Bull Cancer. 2024 Nov 13:S0007-4551(24)00339-4. doi: 10.1016/j.bulcan.2024.09.004. Online ahead of print.

RESUMO

Desde a última classificação da FIGO em 2009, inúmeros estudos e recomendações contribuíram para melhorar o manejo do câncer de endométrio. A introdução da classificação molecular (incluindo status de POLE, MMR e P53) permitiu uma melhor categorização desses cânceres ao definir grupos específicos de pacientes, possibilitando assim um manejo cirúrgico e tratamento adjuvante mais personalizados. Os dados e análises sobre a classificação molecular e histológica desenvolvidos nas diretrizes de 2021 das Sociedades Europeias de Oncologia Ginecológica (ESGO), Radioterapia e Oncologia (ESTRO) e Patologia Anatomopatológica (ESP) foram utilizados para elaborar a nova classificação da FIGO de 2023 para câncer de endométrio.

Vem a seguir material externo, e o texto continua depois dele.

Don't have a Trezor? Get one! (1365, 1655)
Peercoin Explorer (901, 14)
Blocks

Estamos presenciando uma evolução da classificação da FIGO, passando de uma classificação puramente anatômica para uma classificação baseada em risco. É importante nos relatórios de patologia especificar o tipo histológico do tumor, o grau para tumores endometrioides, a presença ou ausência de invasão dos espaços linfovasculares e a extensão do tumor (invasão do miométrio, envolvimento da serosa, colo do útero, vagina, anexos ou órgãos vizinhos). Esses pontos essenciais estão incluídos na classificação da FIGO de 2023 e permitirão um estadiamento preciso do tumor. Este artigo tem como objetivo esclarecer e simplificar a classificação dos pacientes de acordo com a nova classificação da FIGO de 2023 para o câncer de endométrio.